Aim of the task. Below are the records; copy every line in them that holds the string "agent".
----------------
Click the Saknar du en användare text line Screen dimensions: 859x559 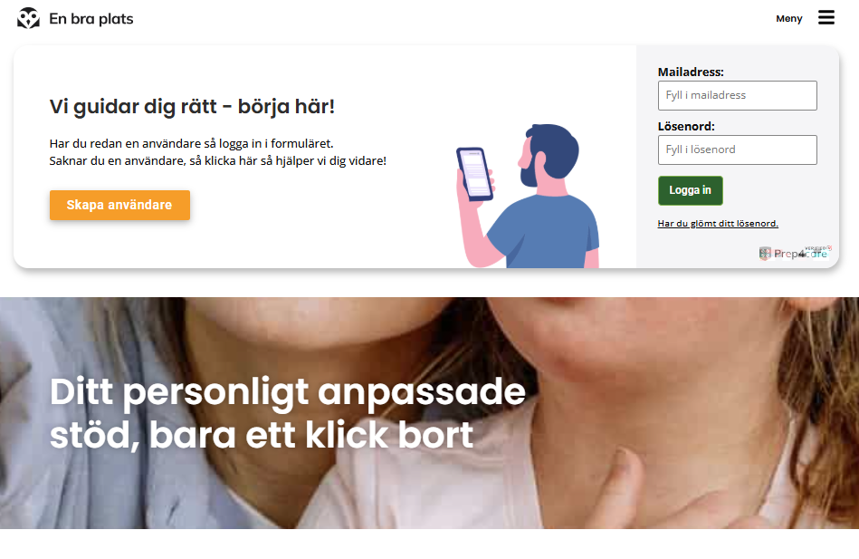[x=217, y=160]
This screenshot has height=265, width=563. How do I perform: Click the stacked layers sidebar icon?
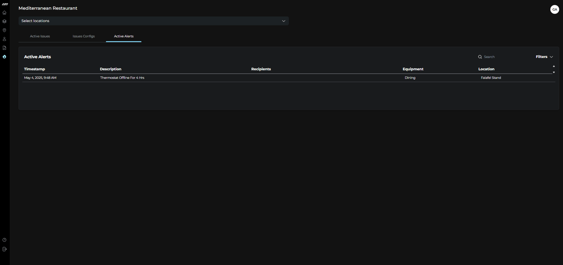(x=5, y=21)
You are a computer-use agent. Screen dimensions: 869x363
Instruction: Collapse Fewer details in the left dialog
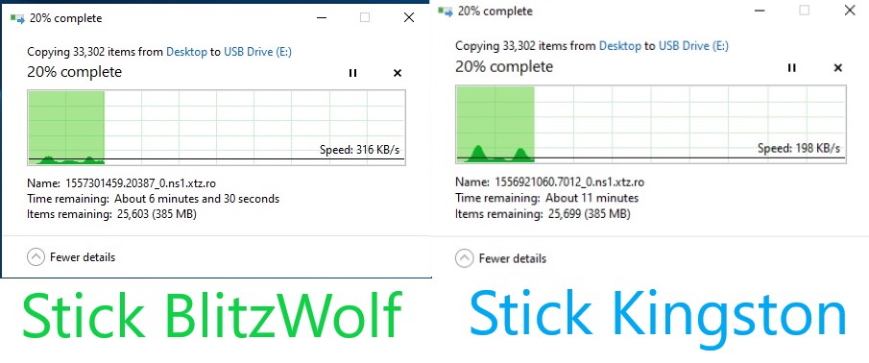coord(71,257)
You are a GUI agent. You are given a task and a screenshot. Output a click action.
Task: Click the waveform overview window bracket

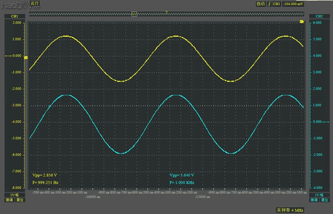click(134, 15)
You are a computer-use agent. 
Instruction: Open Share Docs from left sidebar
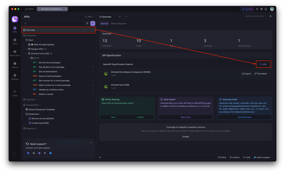click(x=15, y=53)

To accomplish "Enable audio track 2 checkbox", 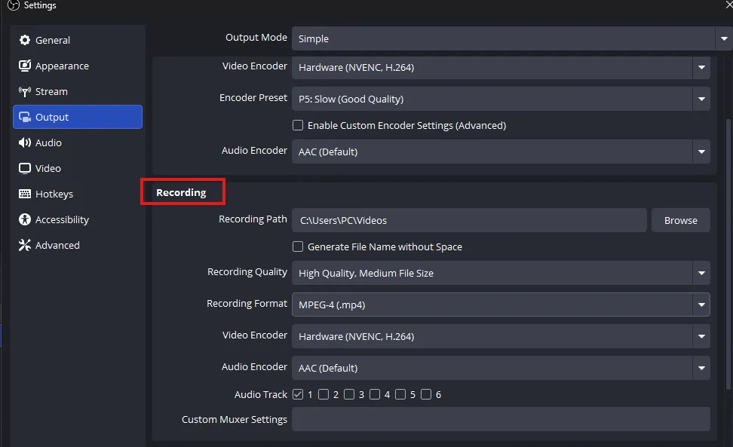I will coord(324,394).
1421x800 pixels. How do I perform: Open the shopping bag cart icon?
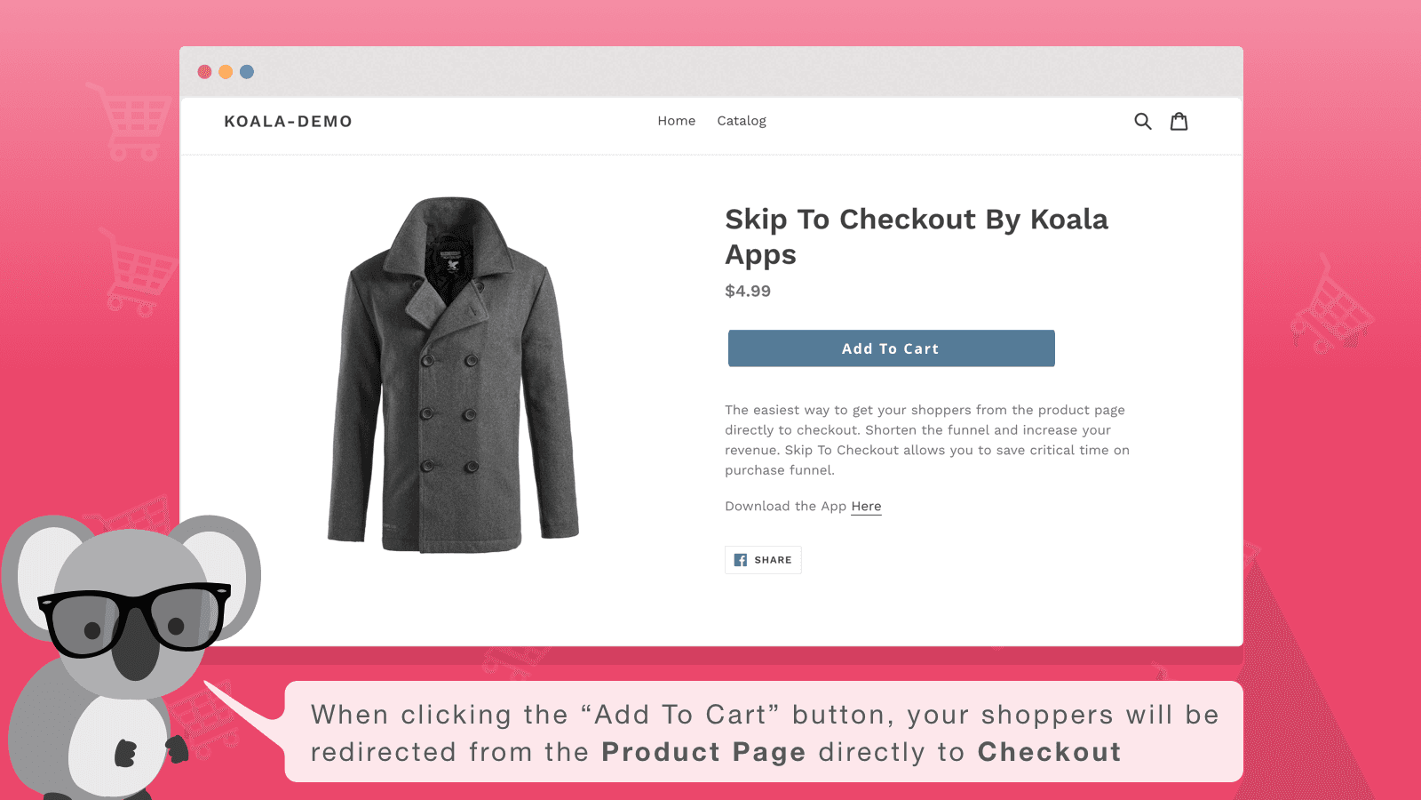point(1179,121)
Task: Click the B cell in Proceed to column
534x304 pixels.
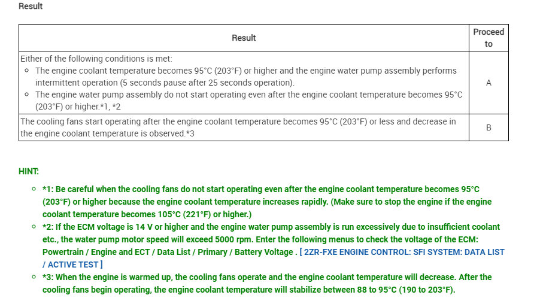Action: pyautogui.click(x=489, y=127)
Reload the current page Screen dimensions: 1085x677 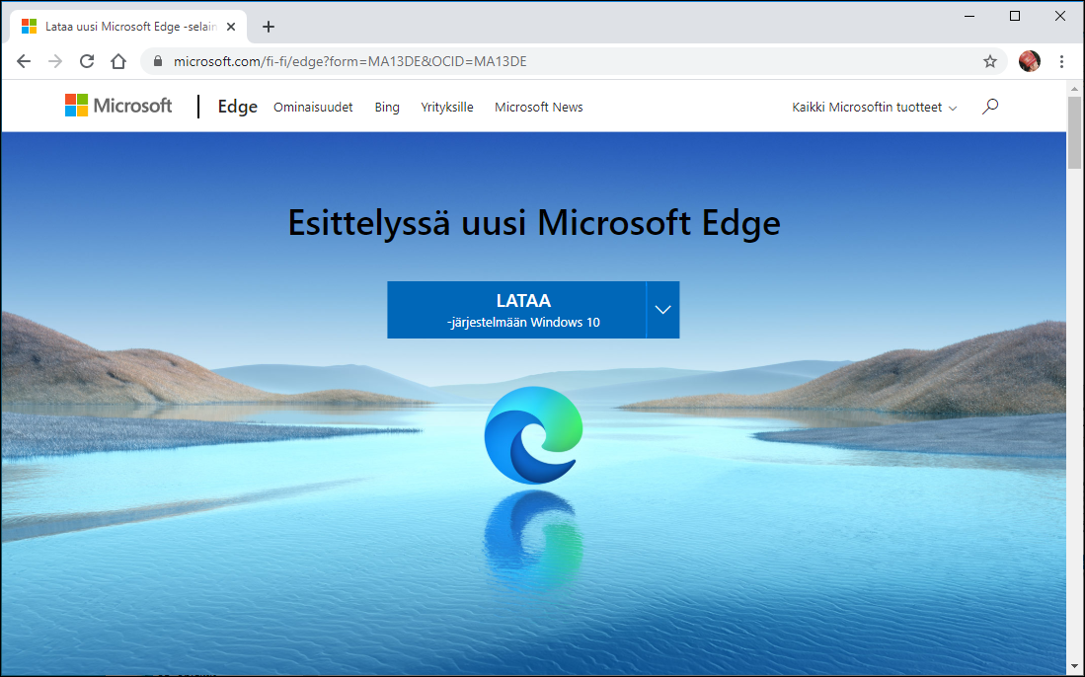[87, 61]
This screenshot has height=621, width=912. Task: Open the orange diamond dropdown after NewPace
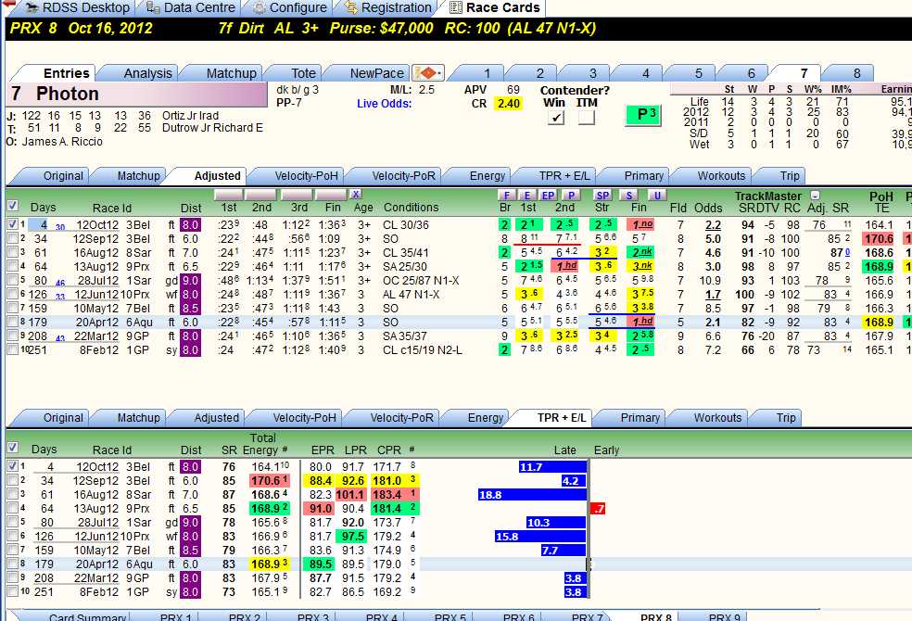[x=428, y=72]
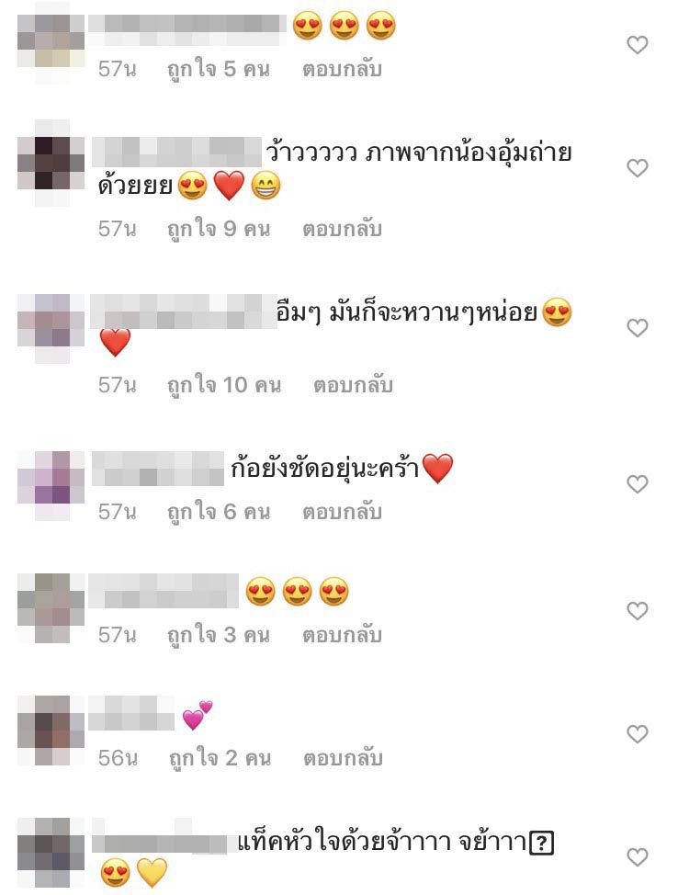This screenshot has height=895, width=689.
Task: Like the comment showing 3 likes with three heart-eyes emojis
Action: [637, 611]
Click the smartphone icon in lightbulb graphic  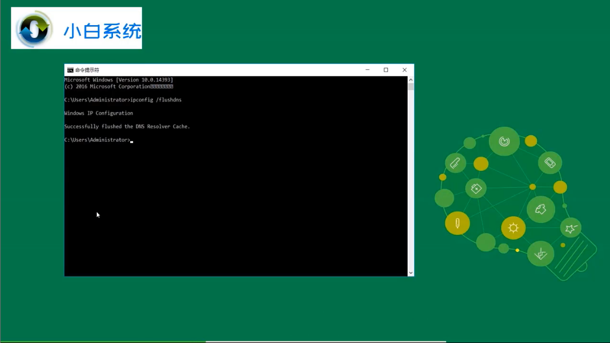pos(550,163)
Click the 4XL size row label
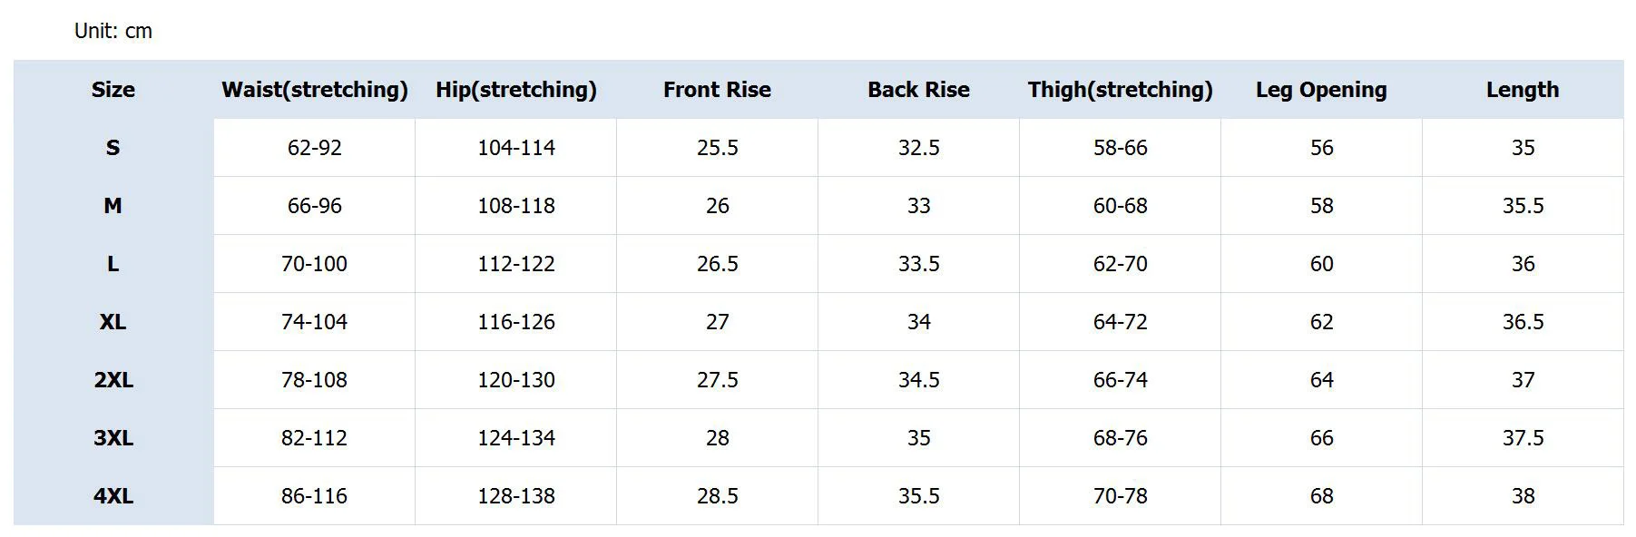This screenshot has height=537, width=1636. click(113, 496)
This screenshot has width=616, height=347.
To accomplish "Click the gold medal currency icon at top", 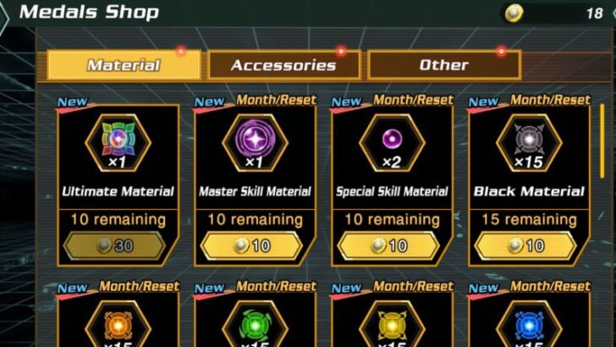I will pyautogui.click(x=514, y=14).
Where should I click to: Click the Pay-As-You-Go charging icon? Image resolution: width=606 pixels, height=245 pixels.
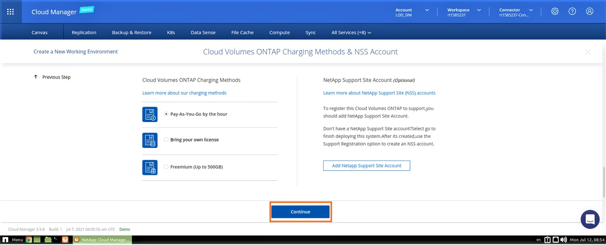pos(149,114)
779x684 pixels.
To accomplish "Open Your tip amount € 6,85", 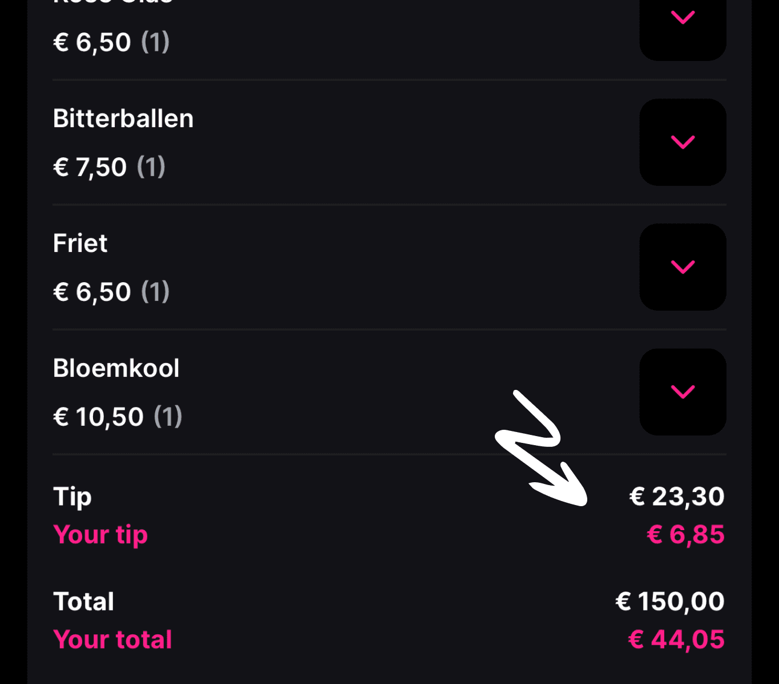I will pos(685,535).
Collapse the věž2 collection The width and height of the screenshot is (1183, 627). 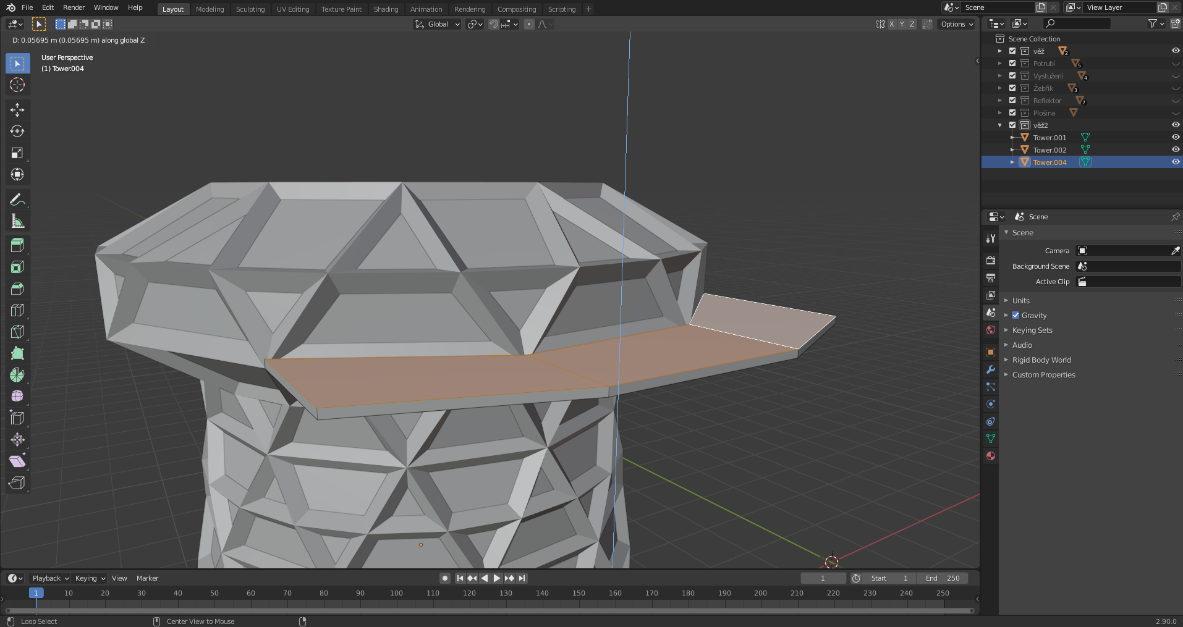coord(1000,125)
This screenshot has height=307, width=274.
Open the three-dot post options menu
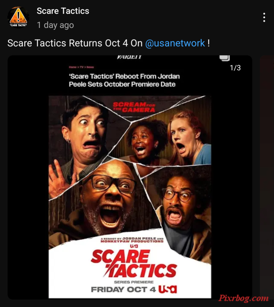pyautogui.click(x=264, y=17)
----------------
Solution for this exercise.
You are a computer-use agent. Screen dimensions: 869x363
You are a GUI agent. You are given a task and a screenshot. Output a click action.
You are a computer-use agent. 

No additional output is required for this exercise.